Konover is working with the Capital Region Development Authority on that development, and a separate new build in East Hartford that would lead to 130 apartments on the Connecticut River. Konover says with the expansion of Pratt & Whitney, East Hartford is hot right now, and the development is planned on a familiar model for his firm.

“We’ve built a lot of three-story, multi-building, garden-style apartment communities. They are high end in terms of their finishes, and one of the key components which you’re seeing almost across the board in multifamily is that you’re providing an amenity package.”

That means incorporating a gym, community room and other features that allow the development to function as a community.

Right direction

Brian Zelman was a colleague of Greg Konover during his time at Konover Development, and now his own company Zelman Real Estate has engaged the Simon Konover Co. to manage some of the assets that he’s developing in partnership.

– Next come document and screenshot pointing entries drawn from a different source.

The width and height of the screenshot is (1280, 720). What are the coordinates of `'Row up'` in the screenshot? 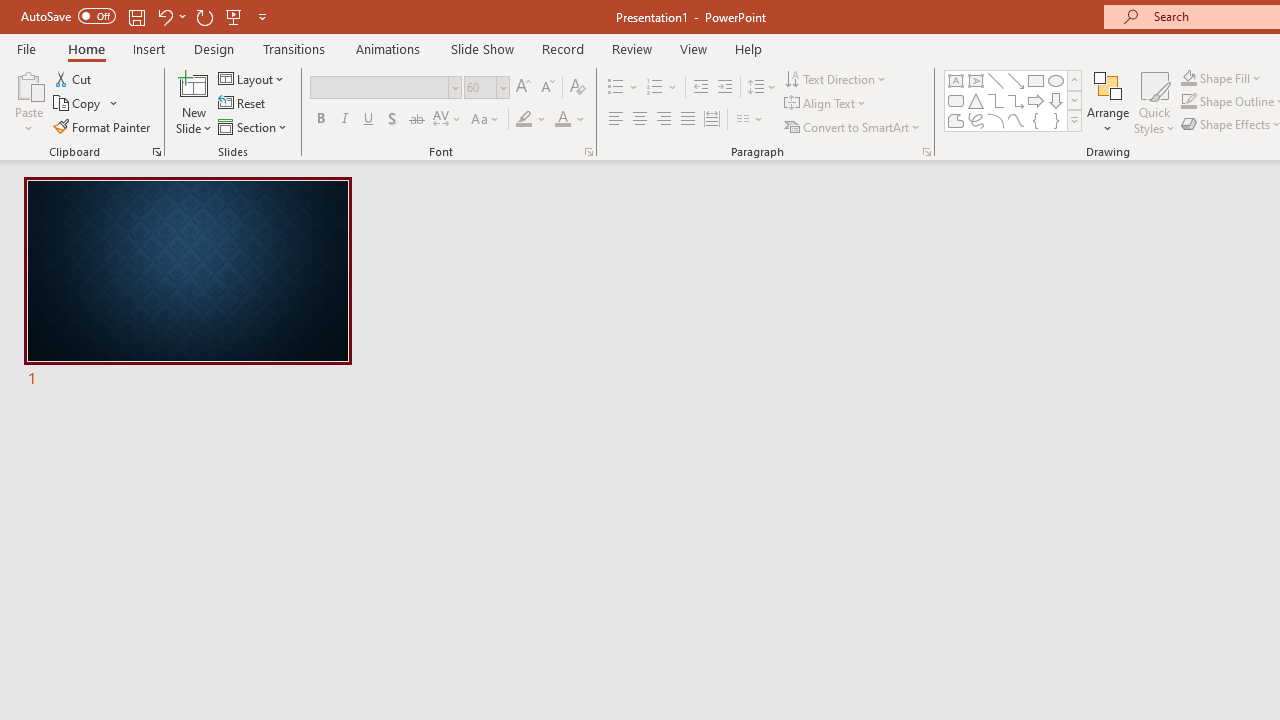 It's located at (1073, 79).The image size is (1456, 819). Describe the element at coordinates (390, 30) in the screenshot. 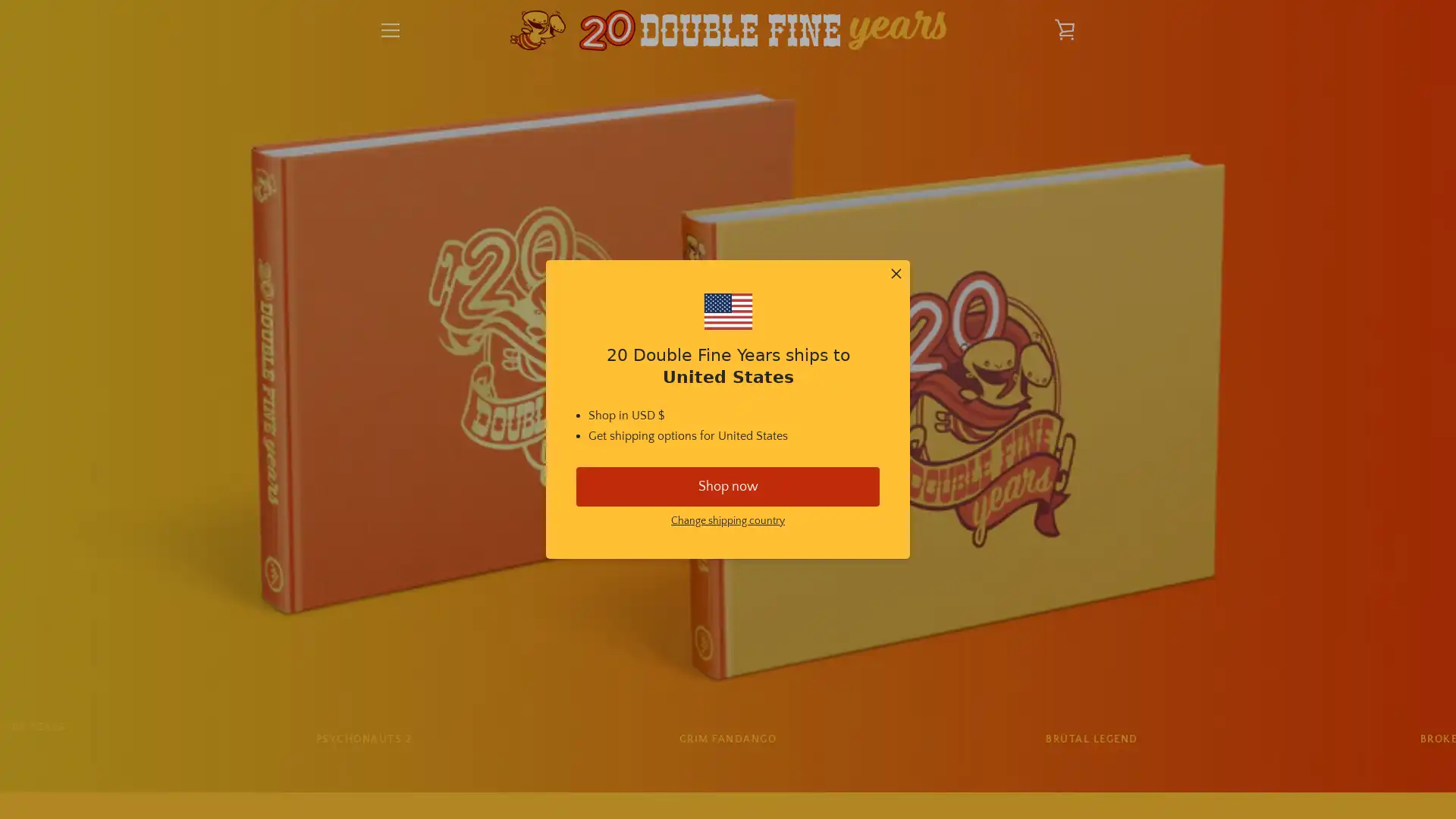

I see `MENU` at that location.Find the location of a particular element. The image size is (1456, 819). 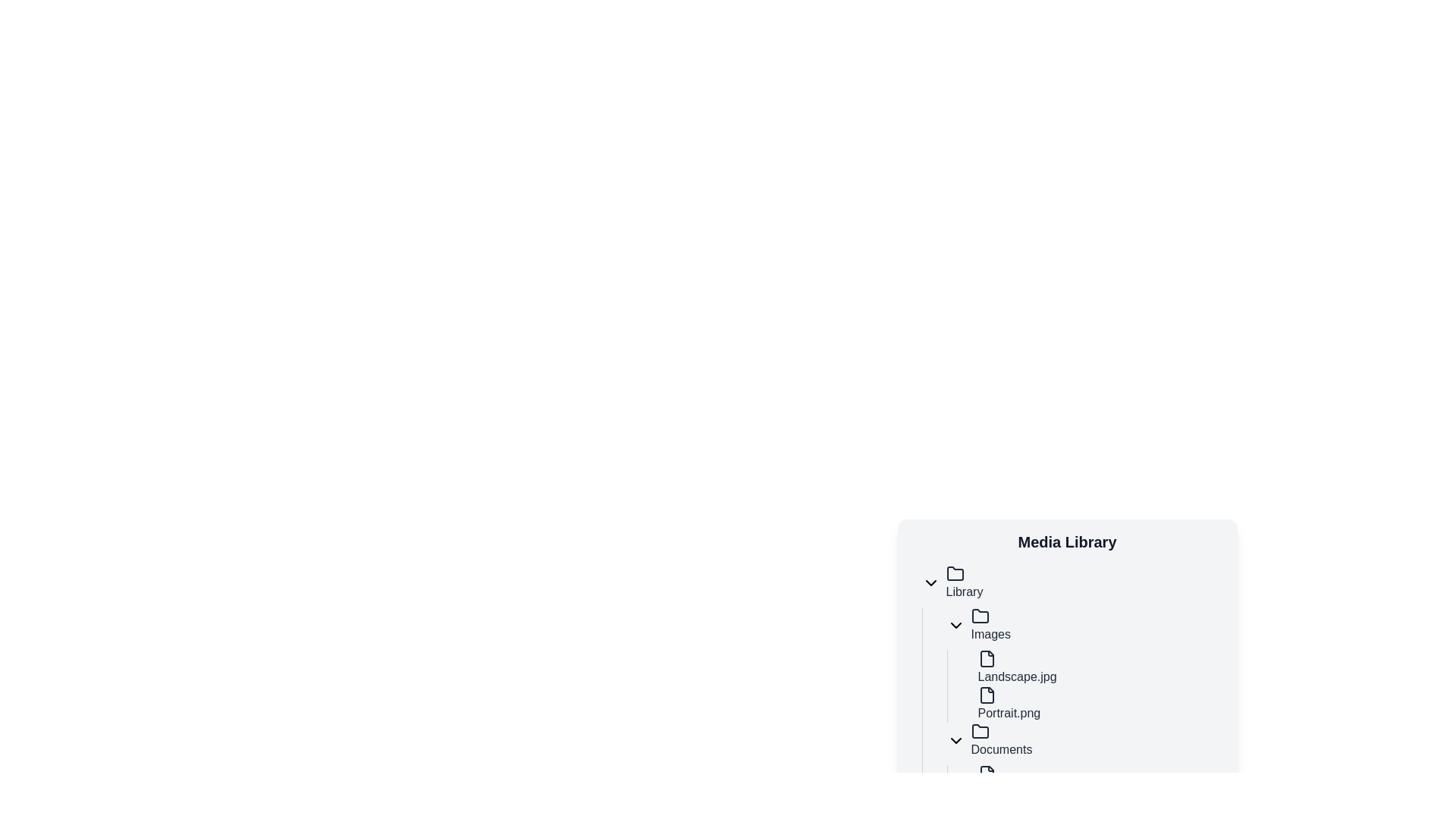

the folder icon located in the 'Documents' section of the file tree interface is located at coordinates (980, 730).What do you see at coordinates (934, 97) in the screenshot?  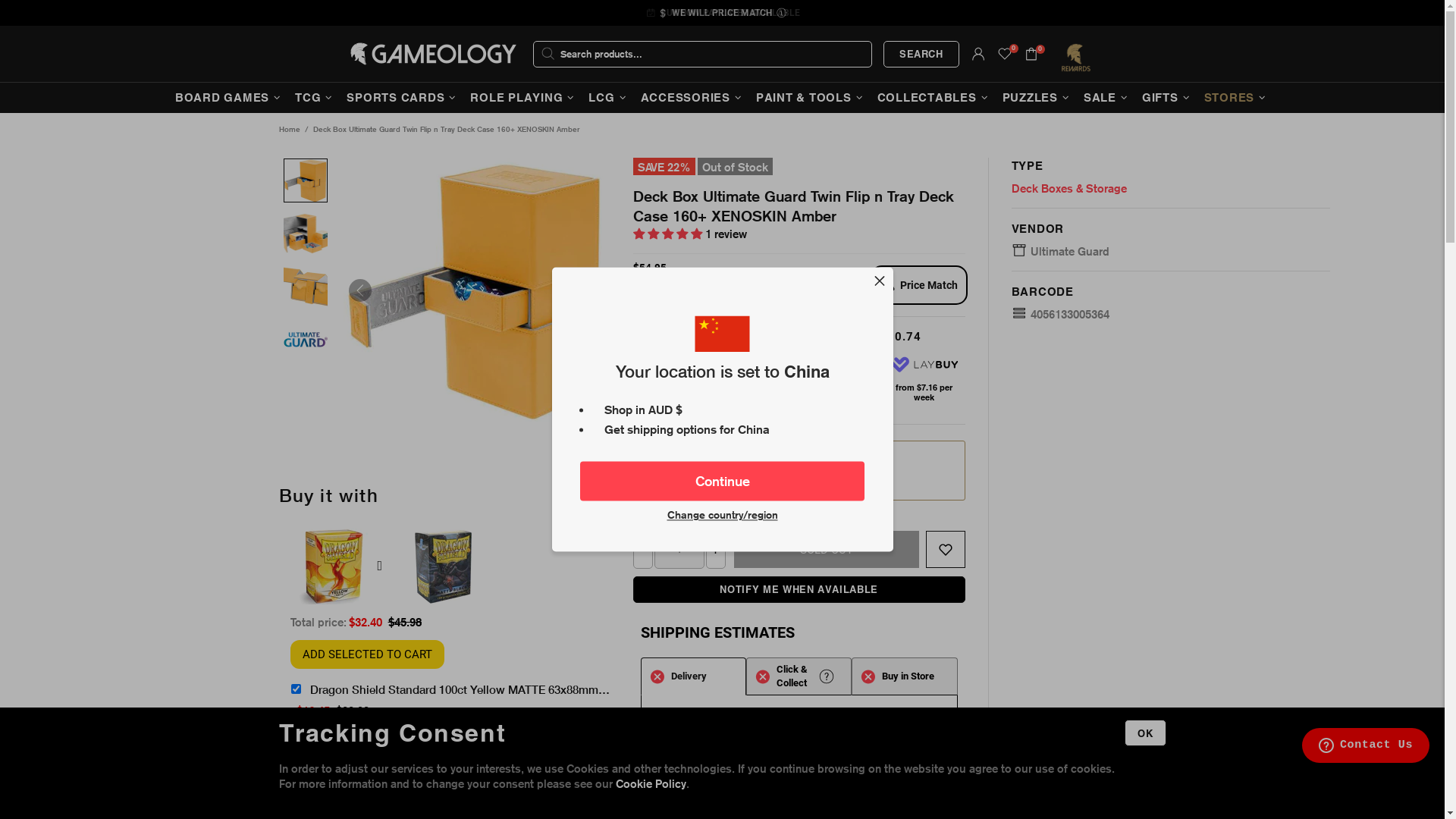 I see `'COLLECTABLES'` at bounding box center [934, 97].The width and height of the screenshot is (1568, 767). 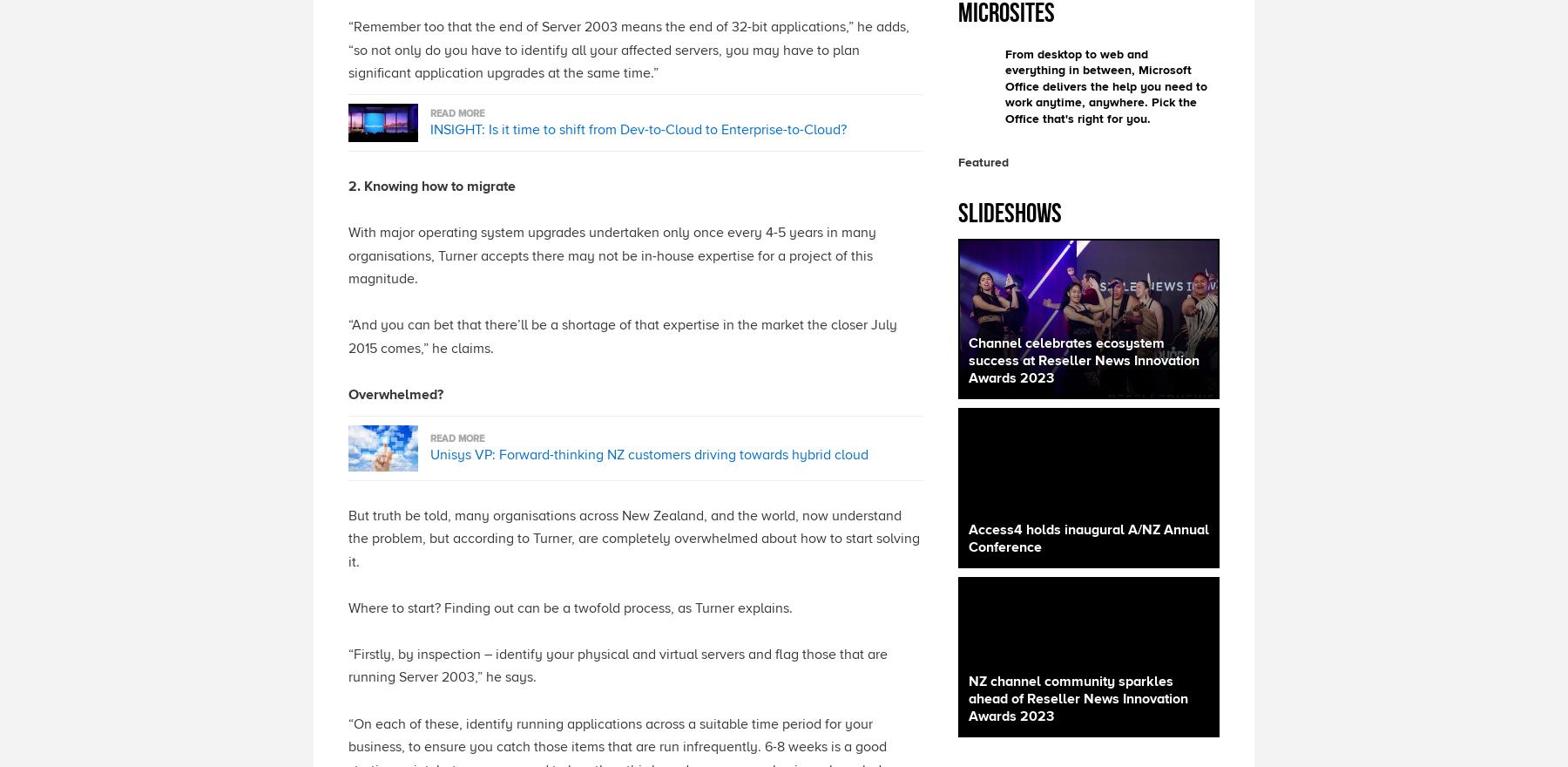 What do you see at coordinates (1088, 597) in the screenshot?
I see `'​Access4 held its inaugural Annual Conference in Port Douglass, Queensland, for Australia and New Zealand from 9-11 October, hosting partners from across the region with presentations on Access4 product updates, its 2023 Partner of the Year awards and more.'` at bounding box center [1088, 597].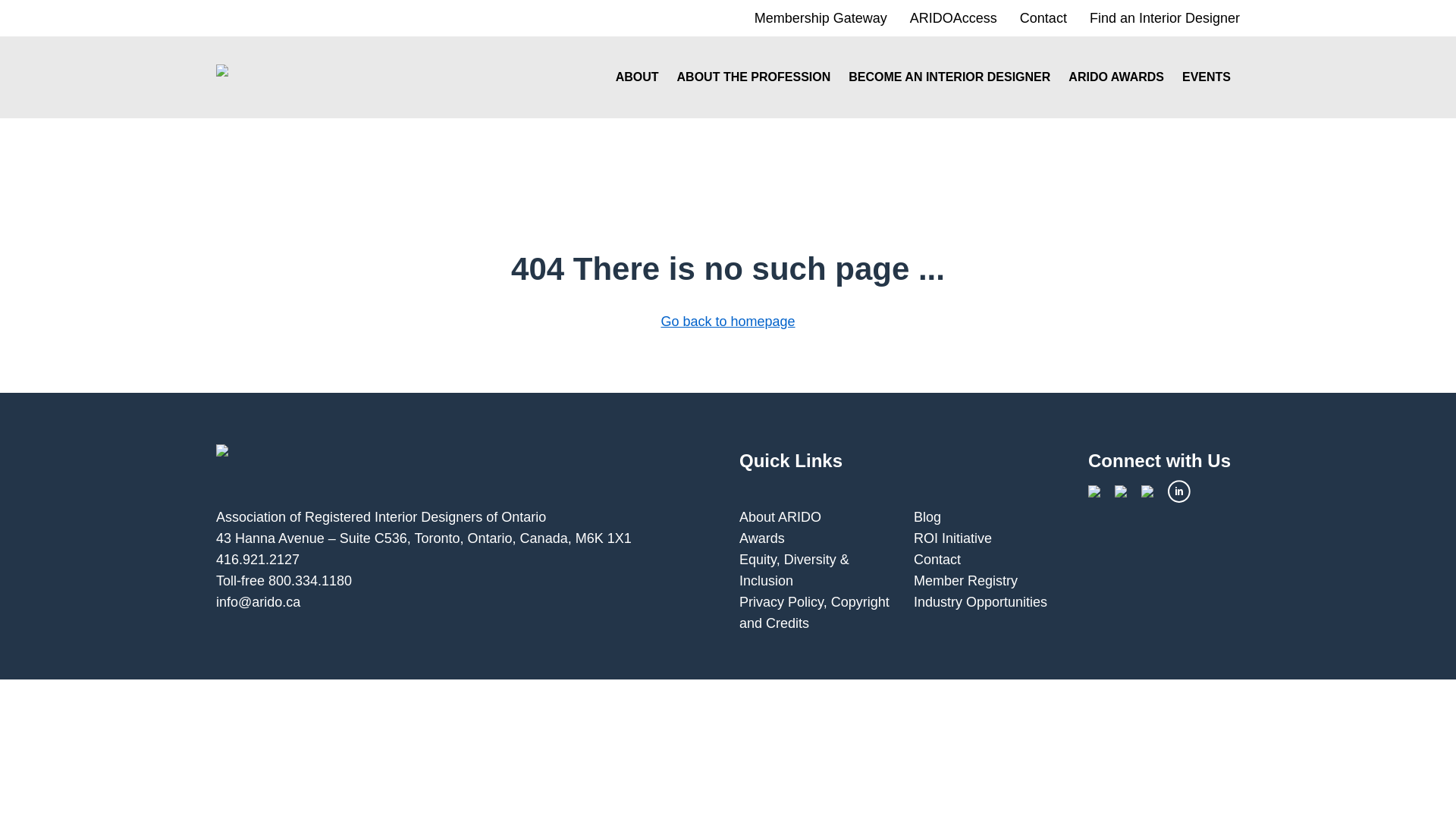 Image resolution: width=1456 pixels, height=819 pixels. What do you see at coordinates (780, 516) in the screenshot?
I see `'About ARIDO'` at bounding box center [780, 516].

“He’s very savvy,” Zelman said of Konover. “There’s something to be said for generational real estate; being able to maintain that, staying true to the vision and having the discipline to stay strong cycle after cycle. And certainly Greg embodies the qualities that will carry that forward.”

He also notes the Konovers’ long reputation for philanthropy, which he says Greg is continuing.

“They’re extremely generous,” Zelman said. “It’s definitely a known and respected name in the community.”

Greg Konover says he has no plans for wholesale changes at his grandfather’s company as he takes the reins.

“My philosophy in general is, you don’t need to fix what’s not broken,” he said. “We’re certainly going to evaluate what the market is telling us and make changes based on that. But we’re headed in the right direction already, and we’ve been headed in that direction for a while.”